Records drawn from a dataset
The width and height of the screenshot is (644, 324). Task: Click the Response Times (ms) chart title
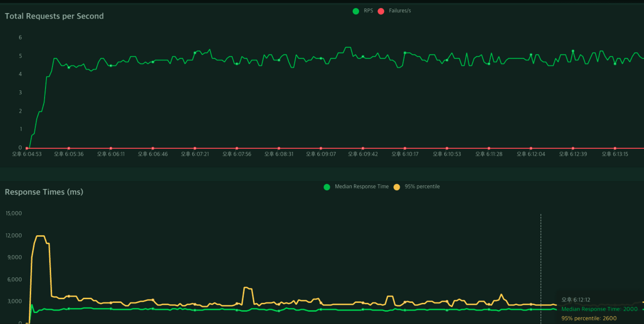tap(44, 192)
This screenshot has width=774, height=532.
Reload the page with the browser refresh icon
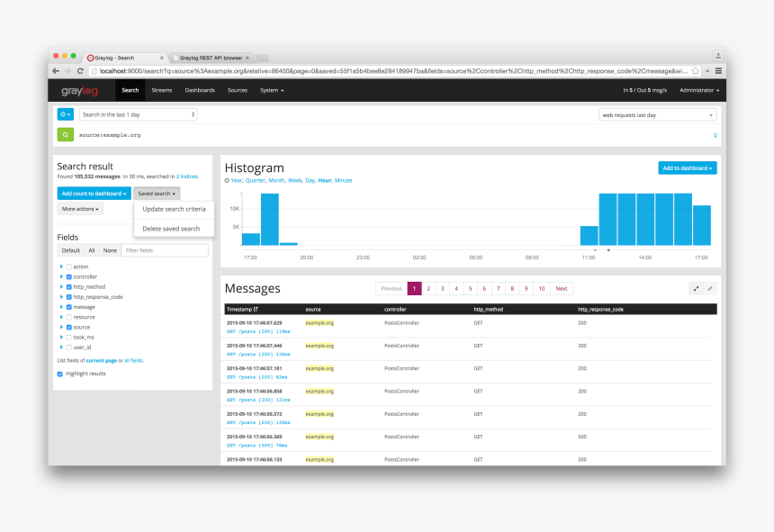click(80, 70)
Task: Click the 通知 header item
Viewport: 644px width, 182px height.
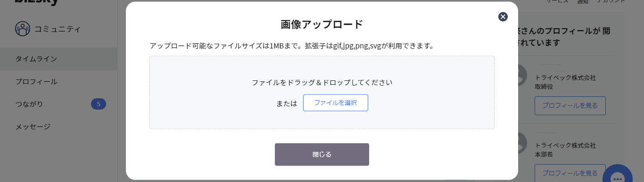Action: [x=583, y=2]
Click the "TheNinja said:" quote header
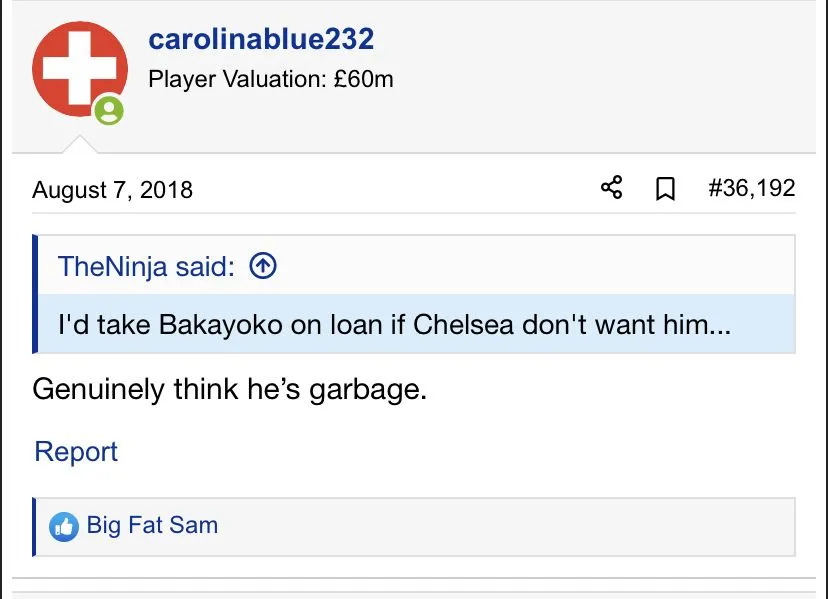 click(x=146, y=267)
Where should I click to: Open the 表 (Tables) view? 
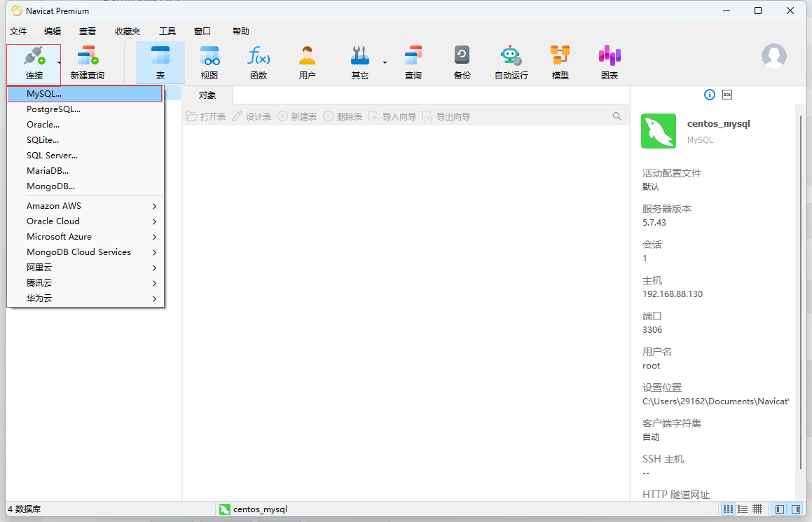click(x=160, y=62)
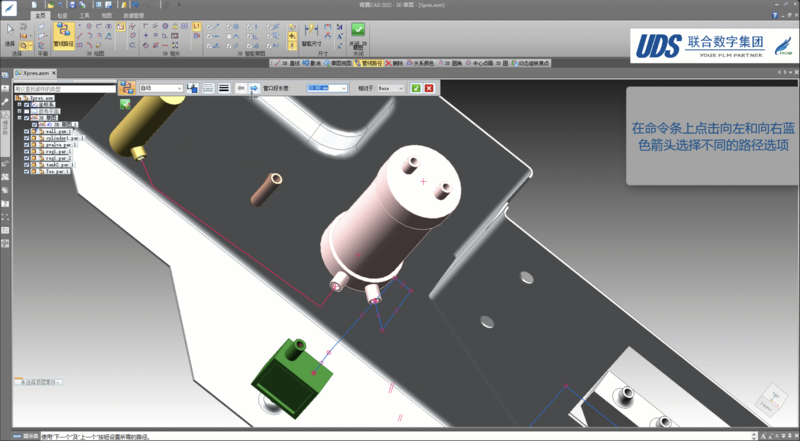Toggle the checkbox for Tee.par
800x441 pixels.
coord(27,171)
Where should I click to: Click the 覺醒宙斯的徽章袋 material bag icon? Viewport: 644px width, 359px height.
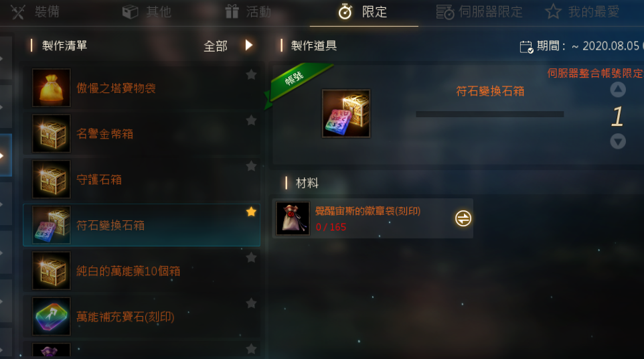(293, 218)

## PROBLEM STATEMENT
This task calls for the lines from the line holding "This screenshot has width=774, height=532." through the last line above, restated word for word with both ends included and the pictures dropped.

## RESPONSE TO THIS TASK
This screenshot has width=774, height=532.
Reload the page with the browser refresh icon
click(80, 70)
Task: Click the 通知 header item
Viewport: 644px width, 182px height.
Action: [x=583, y=2]
Click the "TheNinja said:" quote header
 click(x=146, y=267)
Where should I click to: Open the 表 (Tables) view? 
click(x=160, y=62)
Toggle the checkbox for Tee.par
800x441 pixels.
coord(27,171)
Where should I click to: Click the 覺醒宙斯的徽章袋 material bag icon? Viewport: 644px width, 359px height.
(293, 218)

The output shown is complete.